REPUBLIKA.CO.ID, WASHINGTON -- Amerika Serikat (AS) mengeluarkan peraturan baru pada Jumat (8/5) yang memperketat pedoman pemberian visa bagi para wartawan China. Aturan baru itu merupakan jawaban atas perlakuan jurnalis AS di China.
Perubahan aturan itu muncul di tengah ketegangan antara kedua negara atas perkara pandemi global corona.

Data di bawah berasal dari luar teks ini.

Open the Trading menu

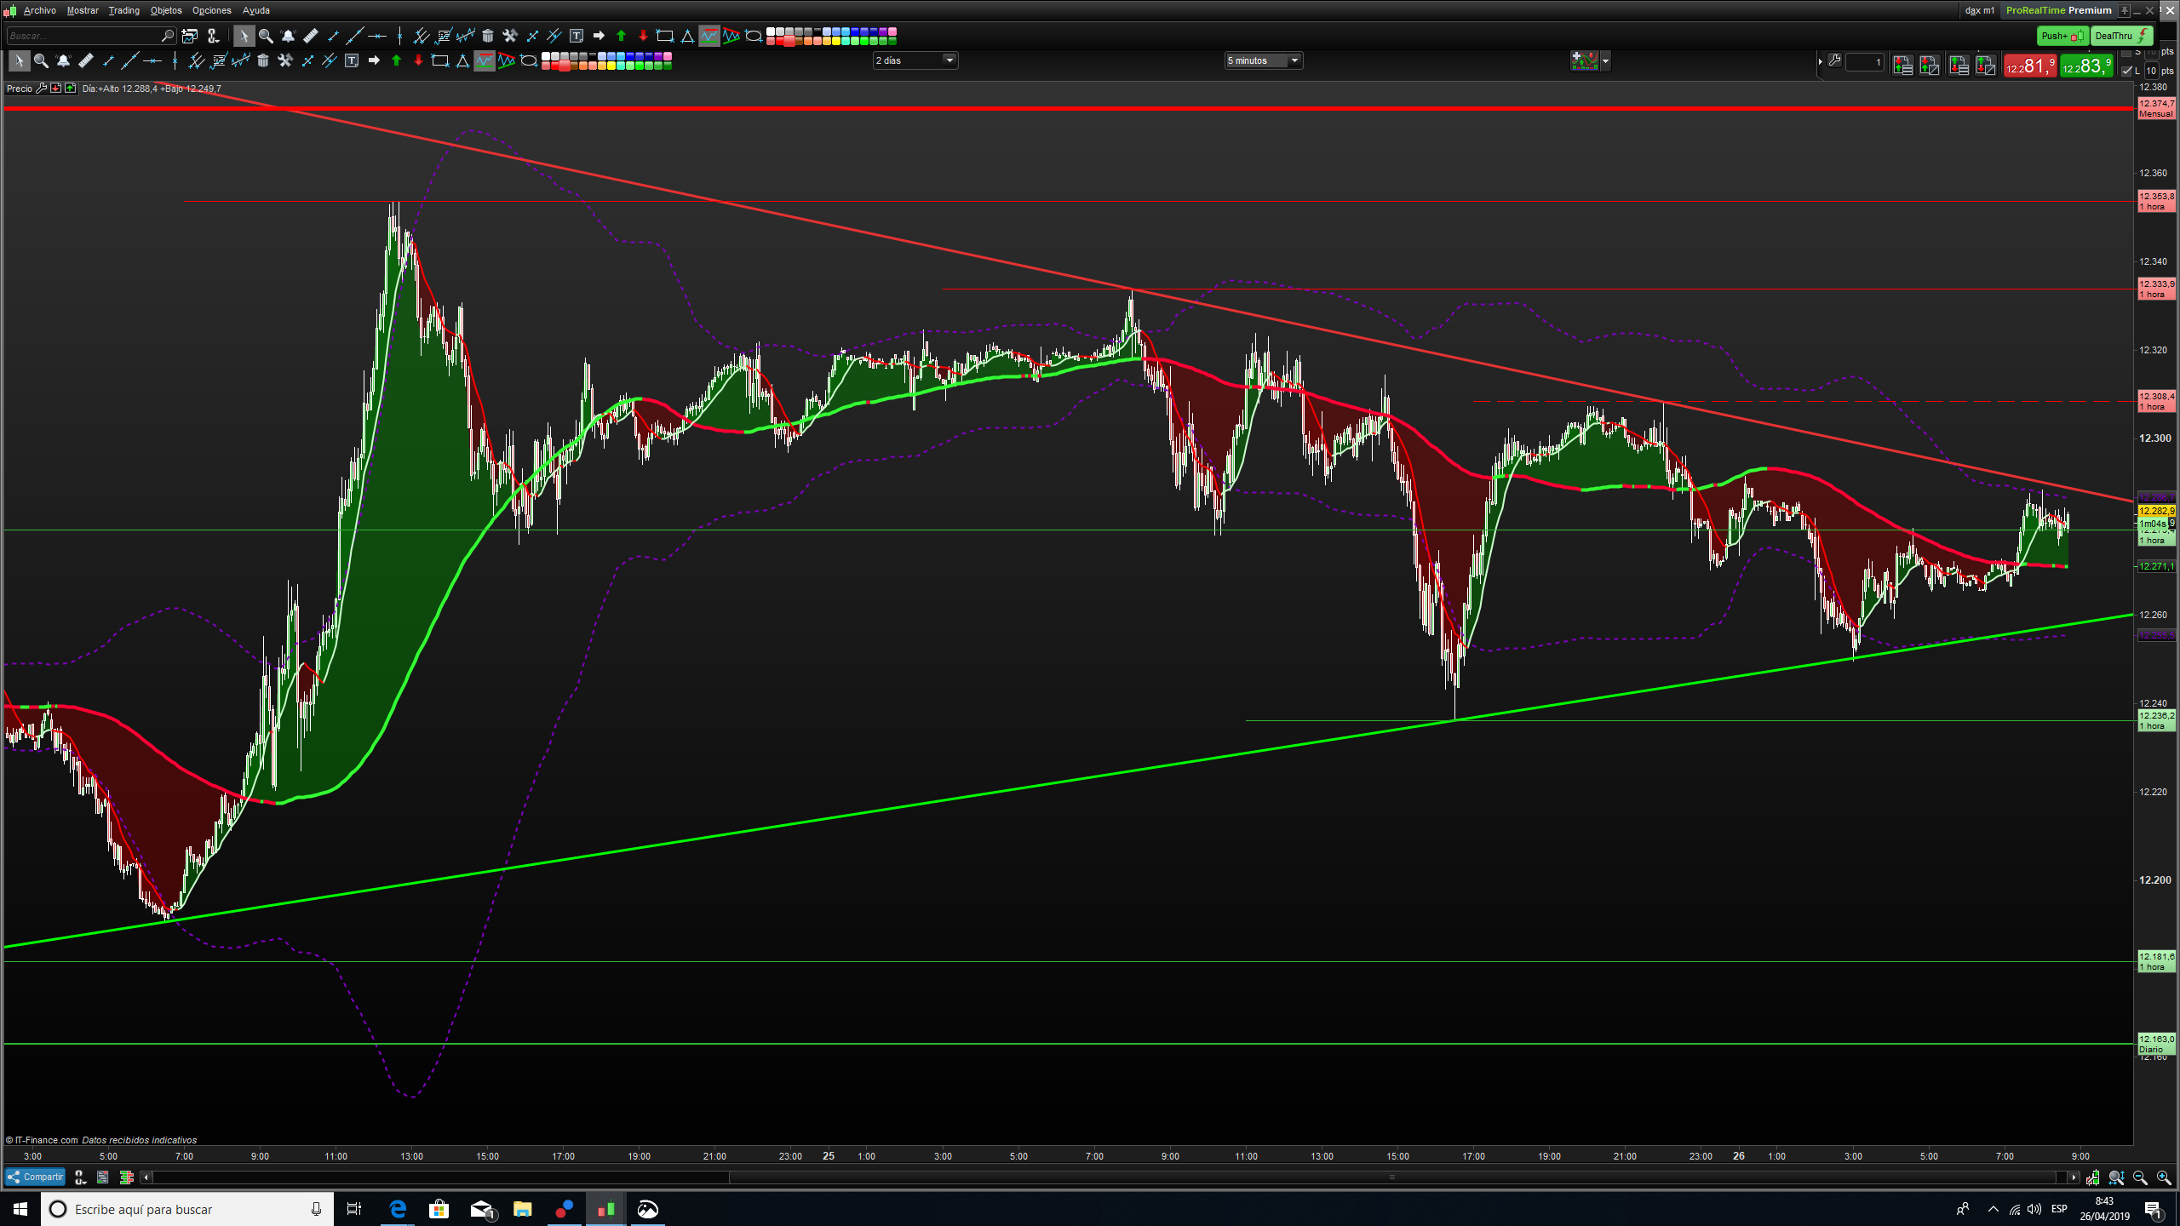coord(123,10)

AS dan China terlibat dalam serangkaian aksi balas dendam yang mengikutsertakan para wartawan dalam beberapa bulan terakhir.

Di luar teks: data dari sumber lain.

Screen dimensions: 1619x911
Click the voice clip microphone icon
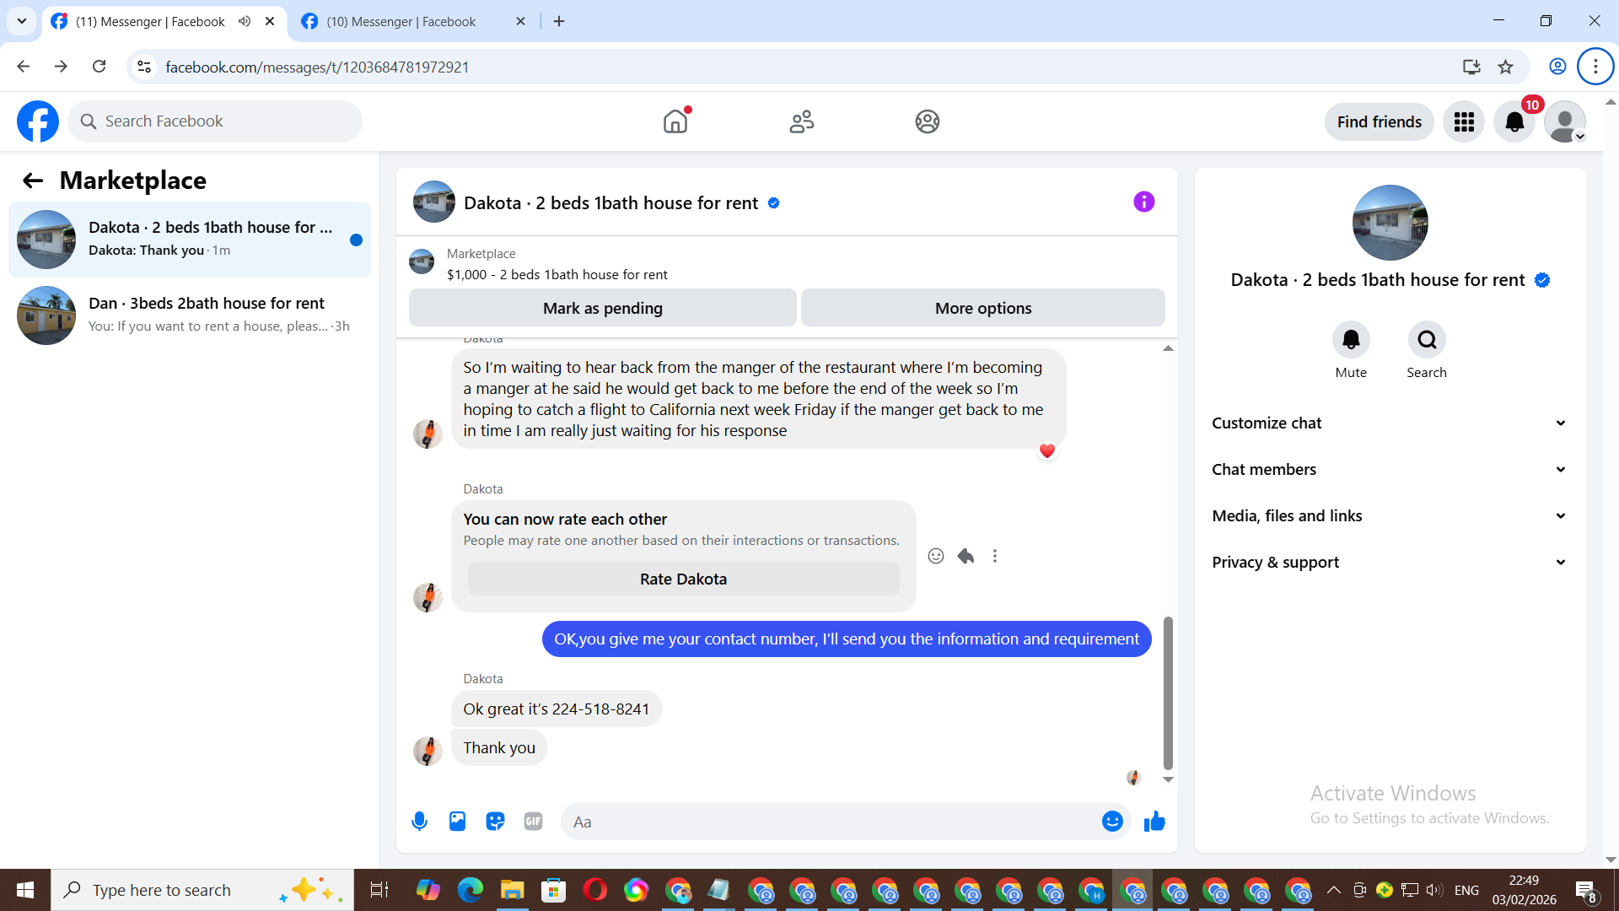[x=419, y=821]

Pada Maret China mengusir para wartawan AS dari tiga koran Amerika, sebulan setelah AS mengatakan pihaknya akan mulai memperlakukan lima entitas media yang dijalankan negara China dengan wilayah liputan di AS sama seperti kedutaan besar negara asing.
Sehari setelah keputusan AS atas entitas media yang dijalankan negara itu, Beijing mengusir tiga koresponden Wall Street Journal, dua orang warga Amerika dan satu warga Australia setelah terbitnya kolom opini yang dikecam oleh China sebagai rasis.
Dalam mengeluarkan regulasi baru pada Jumat, Departemen Keamanan Dalam Negeri (DHS) menyebut soal "penindasan terhadap jurnalisme independen" yang berlangsung di China.
Regulasi yang akan berlaku pada Senin itu membatasi visa untuk para wartawan China untuk masa berlaku 90 hari, dengan pilihan perpanjangan. Visa seperti ini biasanya tanpa dibatasi masa berlakunya dan tak perlu perpanjangan kecuali bila sang pekerja pindah ke perusahaan atau media berbeda.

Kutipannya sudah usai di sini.